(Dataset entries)
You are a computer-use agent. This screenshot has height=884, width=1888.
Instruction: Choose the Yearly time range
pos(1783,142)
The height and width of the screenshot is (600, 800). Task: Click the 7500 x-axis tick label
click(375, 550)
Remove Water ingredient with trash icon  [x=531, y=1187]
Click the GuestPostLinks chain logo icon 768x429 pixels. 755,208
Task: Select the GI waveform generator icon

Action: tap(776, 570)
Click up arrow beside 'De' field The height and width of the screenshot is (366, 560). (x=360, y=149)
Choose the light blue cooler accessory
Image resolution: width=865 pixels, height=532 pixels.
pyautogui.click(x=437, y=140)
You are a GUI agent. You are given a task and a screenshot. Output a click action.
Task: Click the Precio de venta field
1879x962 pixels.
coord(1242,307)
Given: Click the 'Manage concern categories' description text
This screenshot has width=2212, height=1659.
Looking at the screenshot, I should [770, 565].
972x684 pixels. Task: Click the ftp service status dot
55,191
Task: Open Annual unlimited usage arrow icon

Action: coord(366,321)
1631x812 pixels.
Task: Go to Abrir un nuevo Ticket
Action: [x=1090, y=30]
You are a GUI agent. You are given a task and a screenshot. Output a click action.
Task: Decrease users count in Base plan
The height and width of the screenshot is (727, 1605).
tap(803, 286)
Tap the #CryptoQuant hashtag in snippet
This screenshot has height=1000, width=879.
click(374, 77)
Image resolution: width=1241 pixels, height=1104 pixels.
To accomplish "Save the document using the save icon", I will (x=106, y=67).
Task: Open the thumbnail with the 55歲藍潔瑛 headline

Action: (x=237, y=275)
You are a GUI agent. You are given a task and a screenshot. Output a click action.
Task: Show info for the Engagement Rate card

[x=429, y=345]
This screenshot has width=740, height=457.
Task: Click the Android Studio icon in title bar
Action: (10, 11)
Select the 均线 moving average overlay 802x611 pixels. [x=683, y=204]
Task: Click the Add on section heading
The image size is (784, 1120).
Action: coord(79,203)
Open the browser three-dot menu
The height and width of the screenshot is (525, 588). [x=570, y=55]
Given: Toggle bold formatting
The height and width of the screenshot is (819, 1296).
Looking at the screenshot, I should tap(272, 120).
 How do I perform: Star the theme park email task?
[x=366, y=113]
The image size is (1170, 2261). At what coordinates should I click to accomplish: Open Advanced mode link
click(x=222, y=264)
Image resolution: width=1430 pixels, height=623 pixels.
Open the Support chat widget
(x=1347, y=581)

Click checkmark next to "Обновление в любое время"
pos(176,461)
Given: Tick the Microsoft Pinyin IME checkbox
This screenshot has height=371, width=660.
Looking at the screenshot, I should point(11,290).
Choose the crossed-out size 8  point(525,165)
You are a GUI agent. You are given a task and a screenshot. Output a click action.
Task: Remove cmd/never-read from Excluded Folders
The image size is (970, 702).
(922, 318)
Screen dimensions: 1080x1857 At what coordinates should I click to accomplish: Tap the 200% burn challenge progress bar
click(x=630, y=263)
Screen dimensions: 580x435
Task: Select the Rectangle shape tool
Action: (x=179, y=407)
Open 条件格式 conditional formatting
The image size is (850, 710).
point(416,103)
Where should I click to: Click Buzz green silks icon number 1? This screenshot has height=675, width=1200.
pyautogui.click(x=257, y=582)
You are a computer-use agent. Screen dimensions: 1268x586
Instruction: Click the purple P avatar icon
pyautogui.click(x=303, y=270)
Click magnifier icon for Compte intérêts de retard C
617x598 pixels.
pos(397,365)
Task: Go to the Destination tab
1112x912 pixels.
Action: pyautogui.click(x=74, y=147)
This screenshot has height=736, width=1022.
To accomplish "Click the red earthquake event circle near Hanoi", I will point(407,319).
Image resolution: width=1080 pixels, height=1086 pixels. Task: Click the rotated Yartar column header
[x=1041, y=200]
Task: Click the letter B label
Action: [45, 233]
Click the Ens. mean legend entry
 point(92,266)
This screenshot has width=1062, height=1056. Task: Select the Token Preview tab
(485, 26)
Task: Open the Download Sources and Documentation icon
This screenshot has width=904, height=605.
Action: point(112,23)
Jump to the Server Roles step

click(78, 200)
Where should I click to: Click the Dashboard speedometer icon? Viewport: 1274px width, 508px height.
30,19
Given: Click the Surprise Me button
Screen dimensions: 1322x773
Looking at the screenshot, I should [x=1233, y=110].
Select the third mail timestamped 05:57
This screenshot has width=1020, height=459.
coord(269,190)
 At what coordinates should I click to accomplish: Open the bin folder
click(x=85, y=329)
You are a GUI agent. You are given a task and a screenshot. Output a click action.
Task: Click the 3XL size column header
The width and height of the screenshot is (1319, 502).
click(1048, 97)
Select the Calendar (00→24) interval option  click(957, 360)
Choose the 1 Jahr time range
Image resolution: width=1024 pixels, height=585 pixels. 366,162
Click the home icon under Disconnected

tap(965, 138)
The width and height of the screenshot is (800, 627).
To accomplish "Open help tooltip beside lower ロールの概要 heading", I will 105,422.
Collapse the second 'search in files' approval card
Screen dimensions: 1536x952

### Brief
Filter the records above for lines with "formatting".

### Answer
Given: Toggle bold formatting
Open 条件格式 conditional formatting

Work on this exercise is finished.